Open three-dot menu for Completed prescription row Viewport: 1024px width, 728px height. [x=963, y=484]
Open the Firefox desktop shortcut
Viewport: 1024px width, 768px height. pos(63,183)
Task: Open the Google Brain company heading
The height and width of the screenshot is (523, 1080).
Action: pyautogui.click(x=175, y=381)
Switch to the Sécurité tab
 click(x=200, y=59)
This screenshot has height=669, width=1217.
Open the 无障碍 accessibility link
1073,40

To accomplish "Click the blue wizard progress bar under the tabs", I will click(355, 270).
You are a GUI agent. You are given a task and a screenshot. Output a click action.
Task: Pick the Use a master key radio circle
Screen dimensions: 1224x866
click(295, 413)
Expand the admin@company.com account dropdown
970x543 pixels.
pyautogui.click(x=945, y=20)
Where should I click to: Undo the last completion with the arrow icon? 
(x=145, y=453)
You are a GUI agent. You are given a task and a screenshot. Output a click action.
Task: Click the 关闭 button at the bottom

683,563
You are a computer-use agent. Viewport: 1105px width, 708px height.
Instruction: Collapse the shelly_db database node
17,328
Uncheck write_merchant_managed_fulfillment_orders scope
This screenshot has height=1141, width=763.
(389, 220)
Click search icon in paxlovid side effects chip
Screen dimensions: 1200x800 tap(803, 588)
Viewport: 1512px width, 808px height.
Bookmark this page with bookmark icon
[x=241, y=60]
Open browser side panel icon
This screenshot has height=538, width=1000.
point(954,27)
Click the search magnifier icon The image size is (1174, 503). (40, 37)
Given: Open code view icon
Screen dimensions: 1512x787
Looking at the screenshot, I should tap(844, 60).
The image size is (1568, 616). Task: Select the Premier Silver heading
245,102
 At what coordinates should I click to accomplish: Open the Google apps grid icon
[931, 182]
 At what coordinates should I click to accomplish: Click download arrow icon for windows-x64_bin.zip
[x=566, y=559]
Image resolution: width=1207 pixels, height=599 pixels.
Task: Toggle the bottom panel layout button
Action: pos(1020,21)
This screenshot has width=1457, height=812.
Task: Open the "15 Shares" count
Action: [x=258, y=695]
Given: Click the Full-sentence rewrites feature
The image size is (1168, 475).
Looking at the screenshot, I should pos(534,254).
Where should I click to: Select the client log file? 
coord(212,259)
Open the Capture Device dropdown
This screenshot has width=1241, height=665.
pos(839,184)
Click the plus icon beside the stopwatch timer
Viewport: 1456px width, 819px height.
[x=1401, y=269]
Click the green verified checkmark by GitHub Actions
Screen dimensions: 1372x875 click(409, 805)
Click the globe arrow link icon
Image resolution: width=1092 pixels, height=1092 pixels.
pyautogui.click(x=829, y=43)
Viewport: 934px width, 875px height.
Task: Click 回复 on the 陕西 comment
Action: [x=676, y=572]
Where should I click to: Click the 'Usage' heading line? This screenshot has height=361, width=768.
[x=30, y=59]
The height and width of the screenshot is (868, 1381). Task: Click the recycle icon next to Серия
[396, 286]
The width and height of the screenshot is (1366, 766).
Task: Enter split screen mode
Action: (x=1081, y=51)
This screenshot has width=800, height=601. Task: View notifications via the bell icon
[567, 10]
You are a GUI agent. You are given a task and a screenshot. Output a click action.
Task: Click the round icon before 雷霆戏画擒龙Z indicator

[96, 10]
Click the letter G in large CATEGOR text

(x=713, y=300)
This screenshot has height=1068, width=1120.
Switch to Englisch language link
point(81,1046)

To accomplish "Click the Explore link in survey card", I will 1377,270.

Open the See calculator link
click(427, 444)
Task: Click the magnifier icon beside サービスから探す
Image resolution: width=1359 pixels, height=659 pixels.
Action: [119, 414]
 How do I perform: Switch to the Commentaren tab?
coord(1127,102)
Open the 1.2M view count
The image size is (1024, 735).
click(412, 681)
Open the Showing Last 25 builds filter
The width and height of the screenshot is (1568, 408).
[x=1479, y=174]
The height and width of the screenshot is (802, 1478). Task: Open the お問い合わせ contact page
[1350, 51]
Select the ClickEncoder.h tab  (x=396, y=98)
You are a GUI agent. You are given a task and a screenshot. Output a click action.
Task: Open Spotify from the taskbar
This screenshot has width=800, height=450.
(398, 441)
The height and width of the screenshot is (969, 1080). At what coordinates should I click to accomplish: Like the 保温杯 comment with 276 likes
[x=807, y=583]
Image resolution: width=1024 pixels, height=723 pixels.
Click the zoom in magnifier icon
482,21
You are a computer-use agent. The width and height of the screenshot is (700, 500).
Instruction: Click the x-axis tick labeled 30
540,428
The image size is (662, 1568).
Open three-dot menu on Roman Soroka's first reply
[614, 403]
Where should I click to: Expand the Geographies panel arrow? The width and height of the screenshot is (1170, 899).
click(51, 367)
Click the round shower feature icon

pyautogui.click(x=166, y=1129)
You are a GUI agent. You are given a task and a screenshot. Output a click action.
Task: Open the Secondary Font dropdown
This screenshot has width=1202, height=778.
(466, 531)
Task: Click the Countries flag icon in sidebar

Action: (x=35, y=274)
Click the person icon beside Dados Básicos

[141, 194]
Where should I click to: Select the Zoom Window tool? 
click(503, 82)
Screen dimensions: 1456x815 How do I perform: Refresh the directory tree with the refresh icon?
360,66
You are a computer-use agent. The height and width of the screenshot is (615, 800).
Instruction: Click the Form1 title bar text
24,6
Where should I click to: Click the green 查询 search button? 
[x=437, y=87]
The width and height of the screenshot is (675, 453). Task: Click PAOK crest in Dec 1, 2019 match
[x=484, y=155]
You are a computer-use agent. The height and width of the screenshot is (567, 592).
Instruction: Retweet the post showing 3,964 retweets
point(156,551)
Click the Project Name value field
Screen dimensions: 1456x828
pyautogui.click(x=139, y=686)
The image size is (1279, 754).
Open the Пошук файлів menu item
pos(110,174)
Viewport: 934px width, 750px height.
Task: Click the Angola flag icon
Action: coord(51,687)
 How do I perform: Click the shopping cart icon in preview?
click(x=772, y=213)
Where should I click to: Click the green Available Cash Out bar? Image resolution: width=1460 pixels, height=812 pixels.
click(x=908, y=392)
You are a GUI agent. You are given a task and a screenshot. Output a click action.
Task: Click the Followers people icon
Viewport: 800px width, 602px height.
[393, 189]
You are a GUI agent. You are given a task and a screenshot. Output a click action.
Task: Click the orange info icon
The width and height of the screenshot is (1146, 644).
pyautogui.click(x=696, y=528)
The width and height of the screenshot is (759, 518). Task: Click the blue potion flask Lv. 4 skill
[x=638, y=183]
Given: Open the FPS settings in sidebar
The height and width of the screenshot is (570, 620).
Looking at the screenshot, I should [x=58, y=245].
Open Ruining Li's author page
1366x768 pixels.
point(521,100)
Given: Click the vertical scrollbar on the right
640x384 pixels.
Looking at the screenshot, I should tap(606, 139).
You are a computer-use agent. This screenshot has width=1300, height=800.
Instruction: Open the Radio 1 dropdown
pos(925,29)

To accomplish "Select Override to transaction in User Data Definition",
★ ★ ★ ★ ★ ★ ★
- Task objective
Every entry, from first to last, is to be reproduced exactly.

- Problem solution
Open three-dot menu for Completed prescription row Viewport: 1024px width, 728px height. [x=963, y=484]
Open the Firefox desktop shortcut
Viewport: 1024px width, 768px height. pos(63,183)
Task: Open the Google Brain company heading
The height and width of the screenshot is (523, 1080).
Action: pyautogui.click(x=175, y=381)
Switch to the Sécurité tab
 click(x=200, y=59)
This screenshot has height=669, width=1217.
Open the 无障碍 accessibility link
1073,40

To accomplish "Click the blue wizard progress bar under the tabs", I will click(355, 270).
You are a GUI agent. You are given a task and a screenshot. Output a click action.
Task: Pick the Use a master key radio circle
Screen dimensions: 1224x866
click(295, 413)
Expand the admin@company.com account dropdown
970x543 pixels.
pyautogui.click(x=945, y=20)
Where should I click to: Undo the last completion with the arrow icon? 
(x=145, y=453)
You are a GUI agent. You are given a task and a screenshot. Output a click action.
Task: Click the 关闭 button at the bottom

683,563
You are a computer-use agent. Viewport: 1105px width, 708px height.
Instruction: Collapse the shelly_db database node
17,328
Uncheck write_merchant_managed_fulfillment_orders scope
This screenshot has height=1141, width=763.
(389, 220)
Click search icon in paxlovid side effects chip
Screen dimensions: 1200x800 tap(803, 588)
Viewport: 1512px width, 808px height.
Bookmark this page with bookmark icon
[x=241, y=60]
Open browser side panel icon
This screenshot has height=538, width=1000.
point(954,27)
Click the search magnifier icon The image size is (1174, 503). (40, 37)
Given: Open code view icon
Screen dimensions: 1512x787
Looking at the screenshot, I should tap(844, 60).
The image size is (1568, 616). Task: Select the Premier Silver heading
245,102
 At what coordinates should I click to accomplish: Open the Google apps grid icon
[931, 182]
 At what coordinates should I click to accomplish: Click download arrow icon for windows-x64_bin.zip
[x=566, y=559]
Image resolution: width=1207 pixels, height=599 pixels.
Task: Toggle the bottom panel layout button
Action: pos(1020,21)
This screenshot has width=1457, height=812.
Task: Open the "15 Shares" count
Action: [x=258, y=695]
Given: Click the Full-sentence rewrites feature
The image size is (1168, 475).
Looking at the screenshot, I should pos(534,254).
Where should I click to: Select the client log file? 
coord(212,259)
Open the Capture Device dropdown
This screenshot has width=1241, height=665.
pos(839,184)
Click the plus icon beside the stopwatch timer
Viewport: 1456px width, 819px height.
[x=1401, y=269]
Click the green verified checkmark by GitHub Actions
Screen dimensions: 1372x875 click(409, 805)
Click the globe arrow link icon
Image resolution: width=1092 pixels, height=1092 pixels.
pyautogui.click(x=829, y=43)
Viewport: 934px width, 875px height.
Task: Click 回复 on the 陕西 comment
Action: [x=676, y=572]
Where should I click to: Click the 'Usage' heading line? This screenshot has height=361, width=768.
[x=30, y=59]
The height and width of the screenshot is (868, 1381). Task: Click the recycle icon next to Серия
[396, 286]
The width and height of the screenshot is (1366, 766).
Task: Enter split screen mode
Action: (x=1081, y=51)
This screenshot has width=800, height=601. Task: View notifications via the bell icon
[567, 10]
You are a GUI agent. You are given a task and a screenshot. Output a click action.
Task: Click the round icon before 雷霆戏画擒龙Z indicator

[96, 10]
Click the letter G in large CATEGOR text

(x=713, y=300)
This screenshot has height=1068, width=1120.
Switch to Englisch language link
point(81,1046)

To accomplish "Click the Explore link in survey card", I will 1377,270.

Open the See calculator link
click(427, 444)
Task: Click the magnifier icon beside サービスから探す
Image resolution: width=1359 pixels, height=659 pixels.
Action: [119, 414]
 How do I perform: Switch to the Commentaren tab?
coord(1127,102)
Open the 1.2M view count
The image size is (1024, 735).
click(412, 681)
Open the Showing Last 25 builds filter
The width and height of the screenshot is (1568, 408).
[x=1479, y=174]
The height and width of the screenshot is (802, 1478). Task: Open the お問い合わせ contact page
[1350, 51]
Select the ClickEncoder.h tab  (x=396, y=98)
You are a GUI agent. You are given a task and a screenshot. Output a click action.
Task: Open Spotify from the taskbar
This screenshot has width=800, height=450.
(398, 441)
The height and width of the screenshot is (969, 1080). At what coordinates should I click to accomplish: Like the 保温杯 comment with 276 likes
[x=807, y=583]
Image resolution: width=1024 pixels, height=723 pixels.
Click the zoom in magnifier icon
482,21
You are a computer-use agent. The width and height of the screenshot is (700, 500).
Instruction: Click the x-axis tick labeled 30
540,428
The image size is (662, 1568).
Open three-dot menu on Roman Soroka's first reply
[614, 403]
Where should I click to: Expand the Geographies panel arrow? The width and height of the screenshot is (1170, 899).
click(51, 367)
Click the round shower feature icon

pyautogui.click(x=166, y=1129)
You are a GUI agent. You are given a task and a screenshot. Output a click action.
Task: Open the Secondary Font dropdown
This screenshot has width=1202, height=778.
(466, 531)
Task: Click the Countries flag icon in sidebar

Action: (x=35, y=274)
Click the person icon beside Dados Básicos

[141, 194]
Where should I click to: Select the Zoom Window tool? 
click(503, 82)
Screen dimensions: 1456x815 How do I perform: Refresh the directory tree with the refresh icon?
360,66
You are a computer-use agent. The height and width of the screenshot is (615, 800).
Instruction: Click the Form1 title bar text
24,6
Where should I click to: Click the green 查询 search button? 
[x=437, y=87]
The width and height of the screenshot is (675, 453). Task: Click PAOK crest in Dec 1, 2019 match
[x=484, y=155]
You are a computer-use agent. The height and width of the screenshot is (567, 592).
Instruction: Retweet the post showing 3,964 retweets
point(156,551)
Click the Project Name value field
Screen dimensions: 1456x828
pyautogui.click(x=139, y=686)
The image size is (1279, 754).
Open the Пошук файлів menu item
pos(110,174)
Viewport: 934px width, 750px height.
Task: Click the Angola flag icon
Action: coord(51,687)
 How do I perform: Click the shopping cart icon in preview?
click(x=772, y=213)
Where should I click to: Click the green Available Cash Out bar? Image resolution: width=1460 pixels, height=812 pixels.
click(x=908, y=392)
You are a GUI agent. You are given a task and a screenshot. Output a click action.
Task: Click the Followers people icon
Viewport: 800px width, 602px height.
[393, 189]
You are a GUI agent. You are given a task and a screenshot. Output a click action.
Task: Click the orange info icon
The width and height of the screenshot is (1146, 644).
pyautogui.click(x=696, y=528)
The width and height of the screenshot is (759, 518). Task: Click the blue potion flask Lv. 4 skill
[x=638, y=183]
Given: Open the FPS settings in sidebar
The height and width of the screenshot is (570, 620).
Looking at the screenshot, I should [x=58, y=245].
Open Ruining Li's author page
1366x768 pixels.
point(521,100)
Given: Click the vertical scrollbar on the right
640x384 pixels.
Looking at the screenshot, I should tap(606, 139).
You are a computer-use agent. This screenshot has width=1300, height=800.
Instruction: Open the Radio 1 dropdown
pos(925,29)

To accomplish "Select Override to transaction in User Data Definition",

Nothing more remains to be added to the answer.